Masonite Essentials

White Page

Outline ORM White Paper

  • Query Builder

  • Model

  • Schema

  • Grammar class

  • Relationships

This project is not currently in Masonite but is in development. This article is designed to be a learning document to aid in those who wish to contribute to the project. This article will be updated when concepts are added to the ORM project or when concepts change. It is still a young project so concepts may change but the basic foundation is in place and the foundation you read here likely will not change. You can contribute to the project at the Masonite ORM Repo

The Flow

I will discuss the flow at a high level first and then can talk about each part separarely.

First, almost everything starts with a model You can use the underlying query builder directly You will import the model into your application and run some methods on it. Most of these methods simply return a instance of a query builder to kick off the flow.

For example,

user = User
user #== <class User>
user.where('id', 1) #== <masonite.orm.Querybuilder object>

Since it returns a query builder we can simply build up this class and chain on a whole bunch of methods:

user.where('id', 1).where('active', 1) #== <masonite.orm.Querybuilder object>

Finally when we are done building a query we will call a .get():

user.select('id').where('id', 1).where('active', 1).get() #== <masonite.orm.Collection object>

When you call get, the query builder will pass everything you built up (1 select, 2 where statements) and pass those into a grammar class. The grammar class is responsible for looping through the 3 statements and compiling them into a query that will run (both sql and qmark). So the grammar class will compile a query that looks like this:

SELECT `id` FROM `users` WHERE `id` = '1' AND `active` = 1

Once we get the query we can then pass the query into the connection class which will connect to the MySQL database to send the query.

We will then get back a dictionary from the query and "hydrate" the original model. When you hydrate a model it simply means we set the dictionary result into the model so when we access something like user.name we will get the name of the user. Think of it as loading the dictionary into the class to be used later during accession and setting.

Grammar Classes

Grammar classes are classes which are responsible for the compiling of attributes into a SQL statement. The SQL statement will then be given back to whatever called it (like the QueryBuilder class) and then passed to the connection class to make the database call and return the result. Again the grammar class is only responsible for compiling the query into a string. Simply taking attributes passed to it and looping through them and compiling them into a query.

The grammar class will be responsible for both SQL and Qmark. SQL looks like this:

SELECT * FROM `users` where `age` = '18'

Qmark is this:

SELECT * FROM `users` where `age` = '?'

Qmark queries will then be passed off to the connection class with a tuple of bindings like (18,). This helps protect against SQL injection attacks. All queries passed to the connection class should be the qmark query. Compiling SQL is really for debugging purposes while developing. Passing straight SQL into the connection class could leave queries open to SQL injection.

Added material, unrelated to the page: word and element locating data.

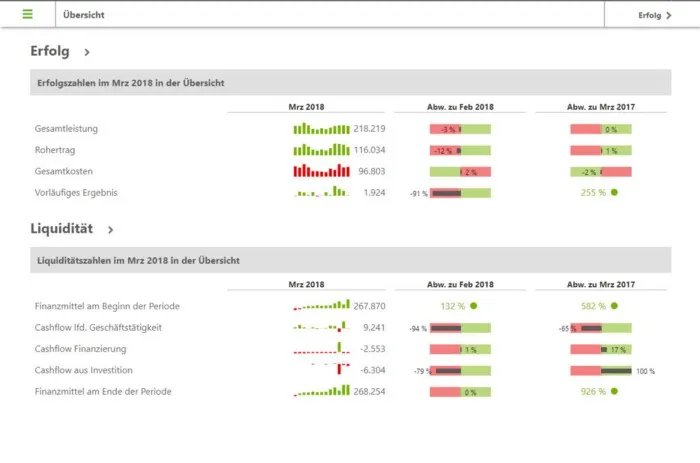700x463 pixels.
Task: Click green dot beside 582 % value
Action: coord(614,306)
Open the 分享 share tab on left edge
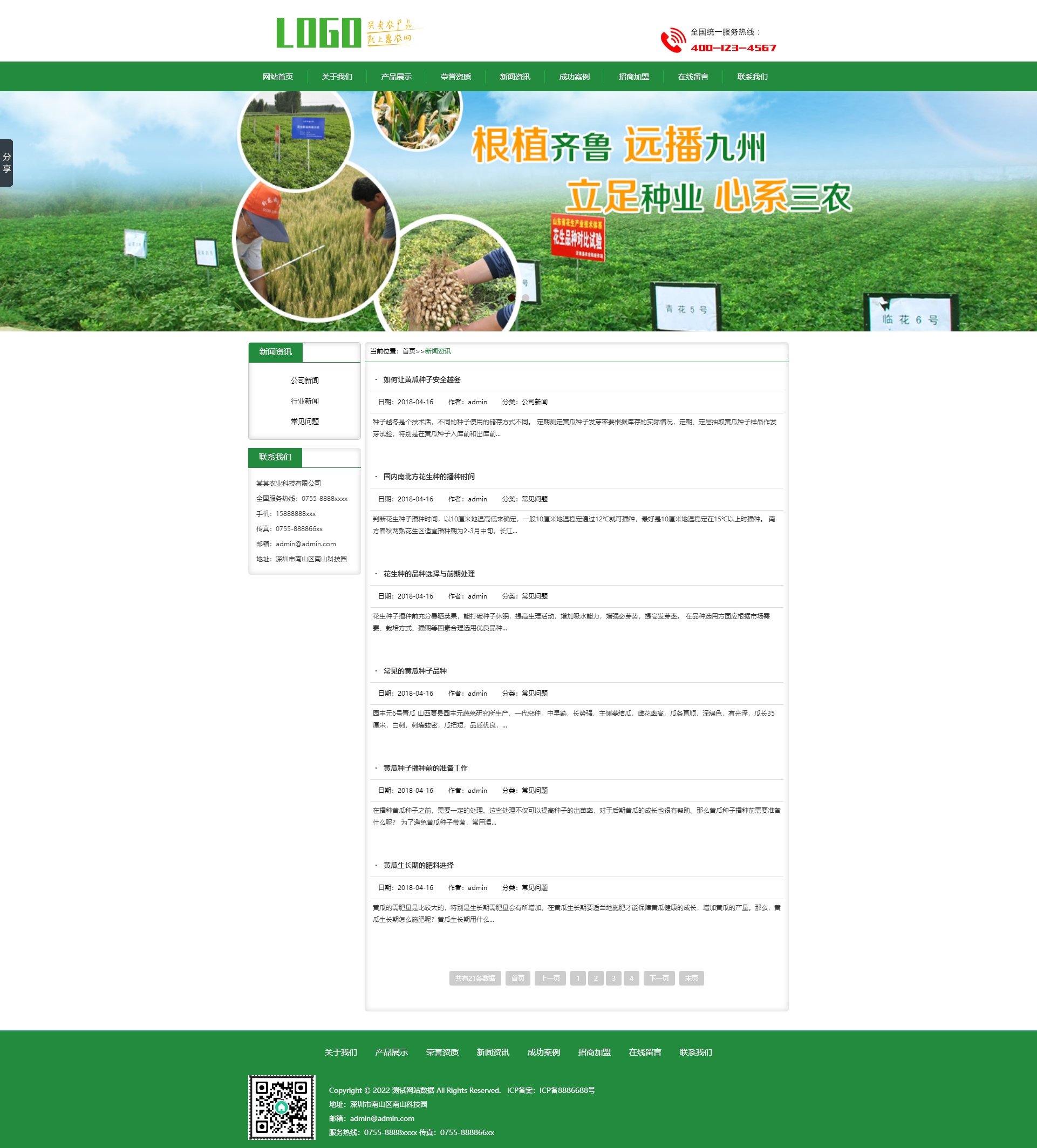Image resolution: width=1037 pixels, height=1148 pixels. (x=8, y=161)
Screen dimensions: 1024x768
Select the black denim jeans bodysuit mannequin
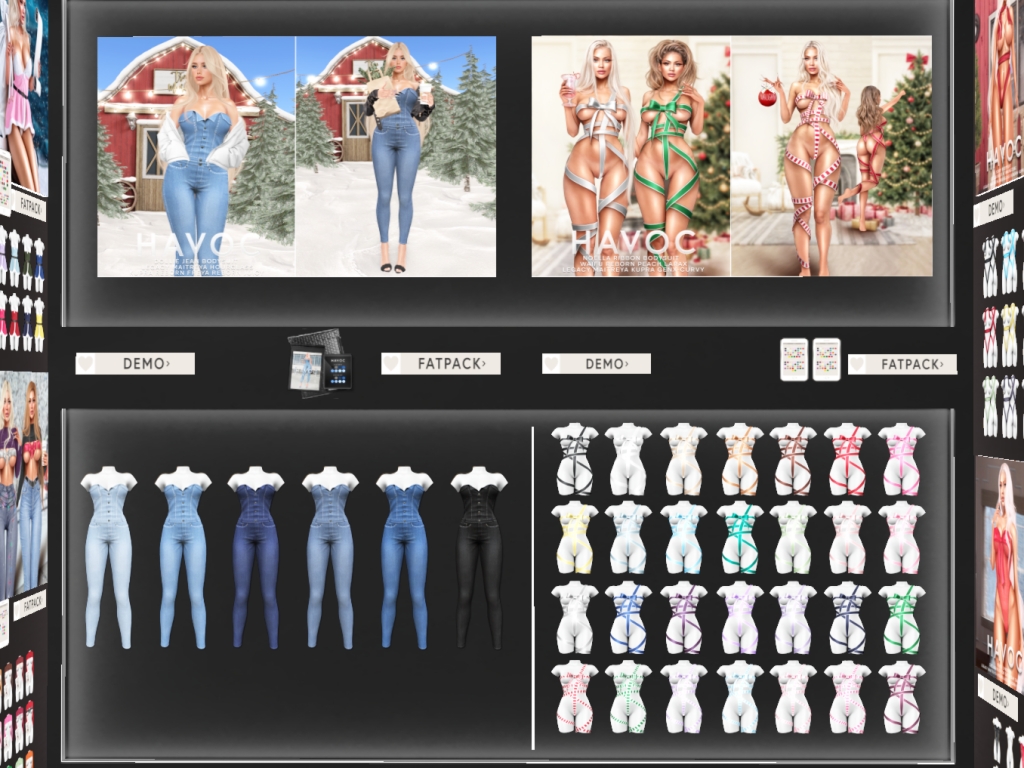pyautogui.click(x=480, y=557)
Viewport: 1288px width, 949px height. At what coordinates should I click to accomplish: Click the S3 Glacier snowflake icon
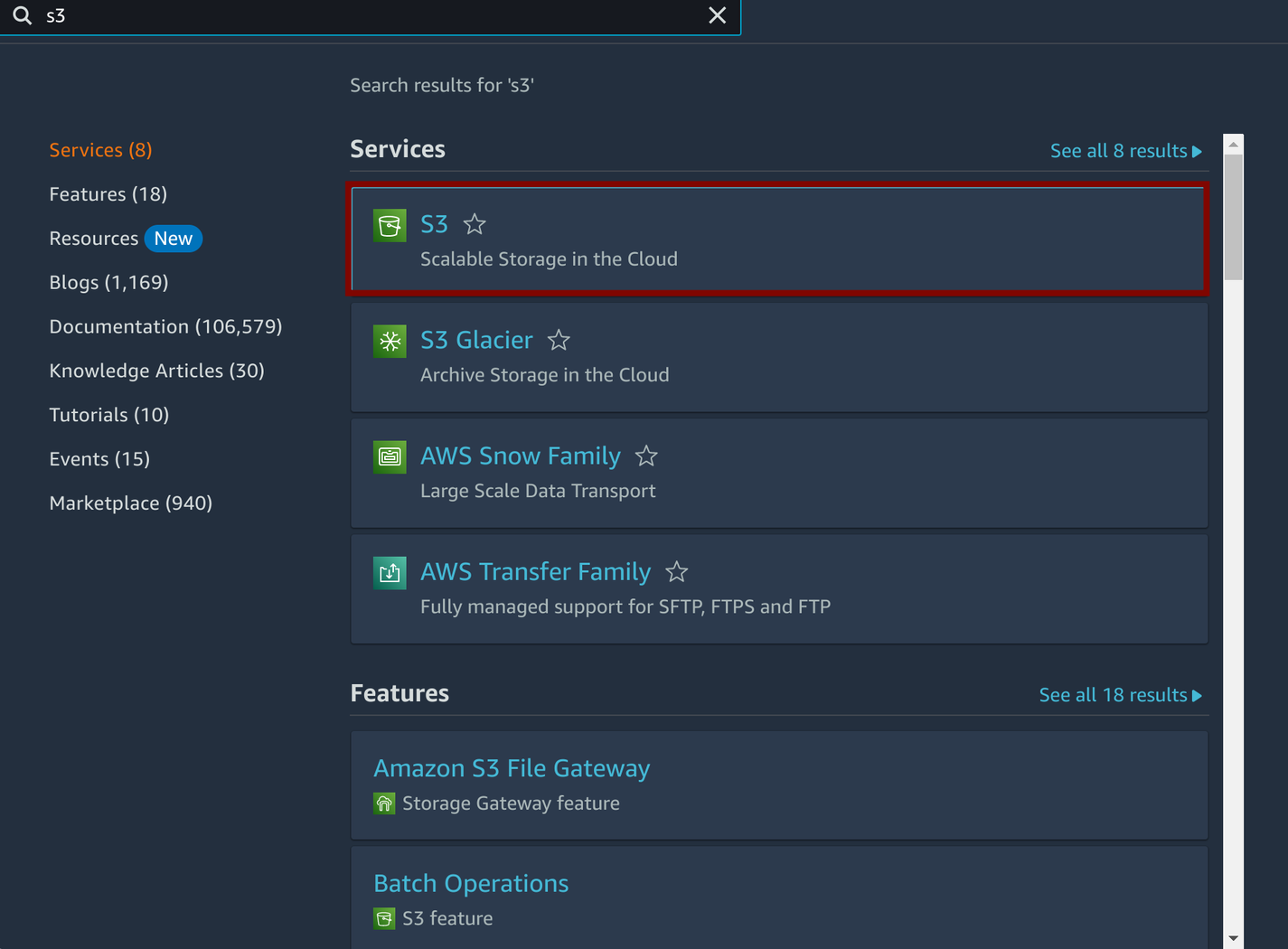pos(390,341)
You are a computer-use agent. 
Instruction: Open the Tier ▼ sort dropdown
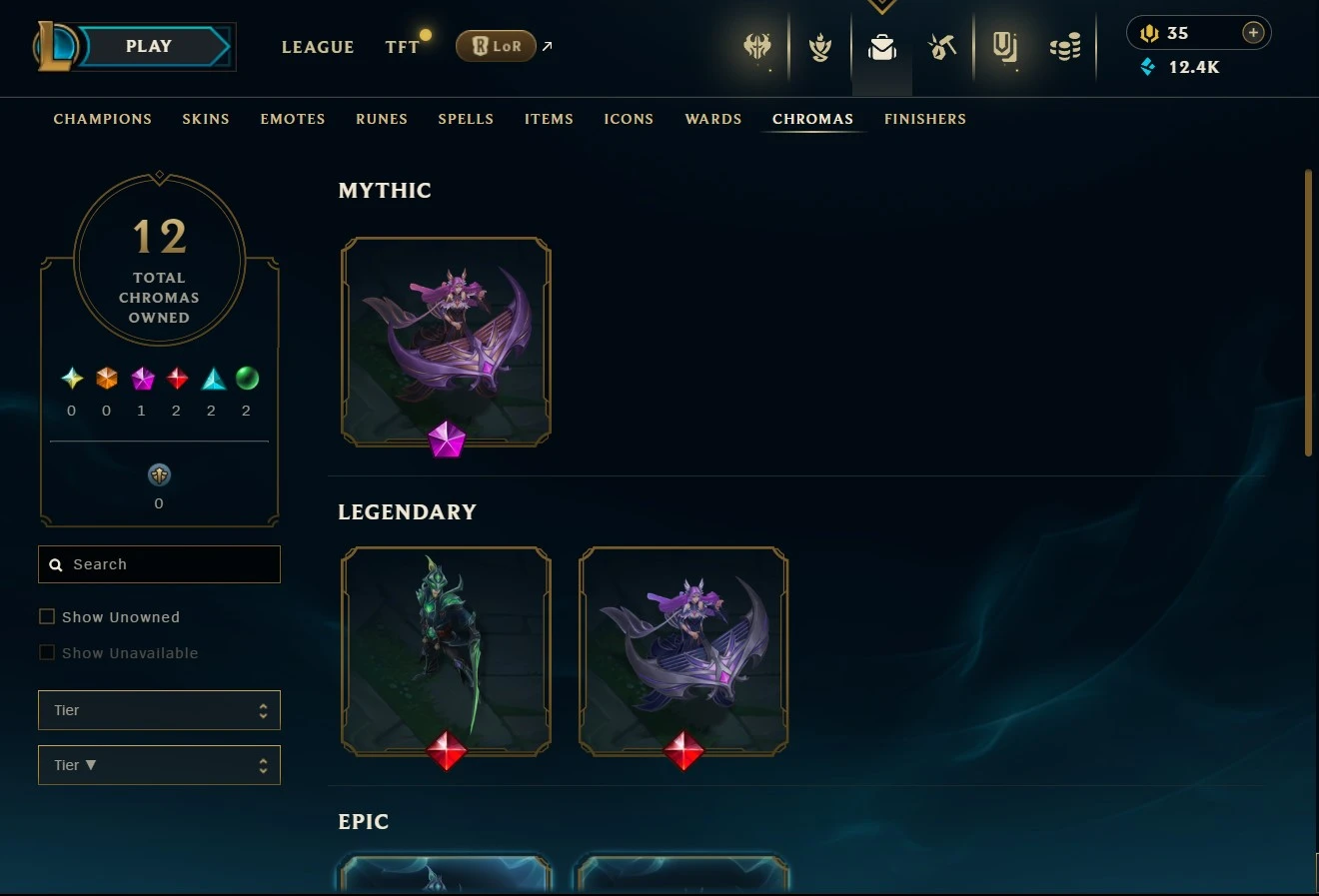point(159,765)
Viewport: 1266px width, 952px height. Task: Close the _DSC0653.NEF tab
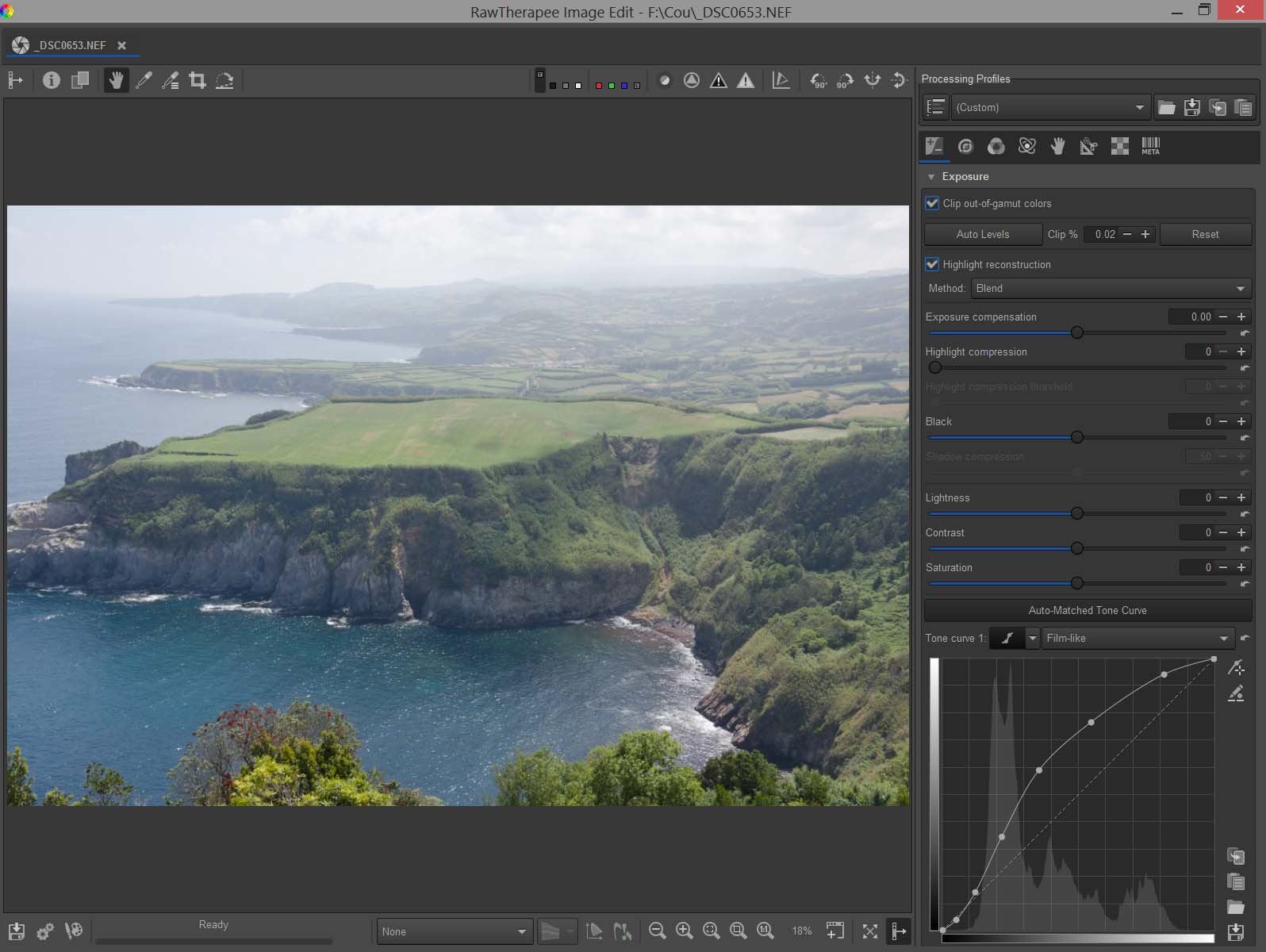(x=122, y=45)
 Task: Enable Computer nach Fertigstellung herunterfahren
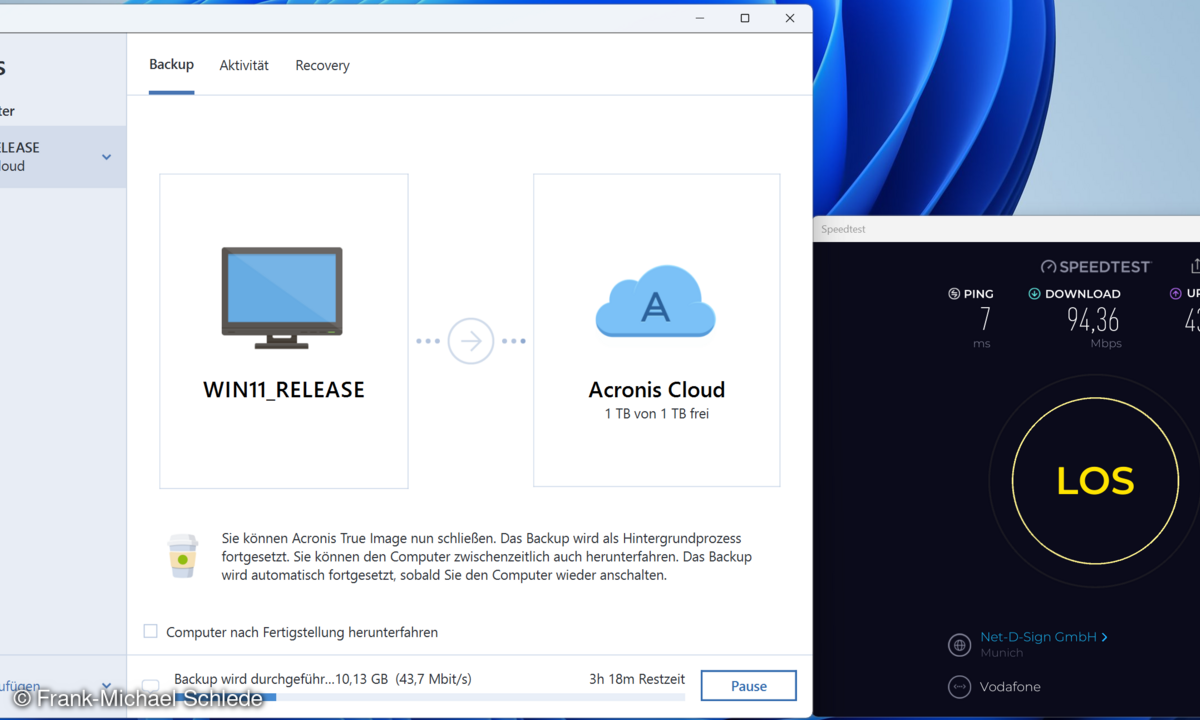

Any values should be able to be qmarked. This is done inside the grammar class by replacing the value with a '?' and then adding the value to the bindings. The grammar class knows it should be qmarked by passing the qmark boolean variable throughout the grammar class.

The grammar class is also really an abstraction as well. All the heavy lifting is done inside the BaseGrammar class. Child classes (like MySQLGrammar and PostgresGrammar, etc) really just contain the formatting of the sql strings.

Almost all SQL is bascially the same but with slightly different formats or placements for where some syntax goes. This is why this structure is so powerful and easy to expand or fix later on.

For example, MySQL has this format for select statements with a limit:

SELECT * from `users` LIMIT 1

But Microsoft SQL Server has this:

SELECT TOP 1 * from `users`

Notice the SQL is bascially the same but the limiting statement is in a different spot in the SQL.

We can accomplish this by specifying the general, select, insert, update and delete formats so we can better organize and swap the placement later. We do this by using Python keyword string interpolation. For example let's break down to a more low level way on how we can accomplish this:

Here is the MySQL grammar class select statement structure. I will simplify this for the sake of explanation but just know this also contains the formatting for joins, group by's in the form of {joins}, {group_by} etc:

MySQL:

def select_format(self):
return "SELECT {columns} FROM {table} {limit}"

Microsoft SQL:

def select_format(self):
return "SELECT {limit} {columns} FROM {table}"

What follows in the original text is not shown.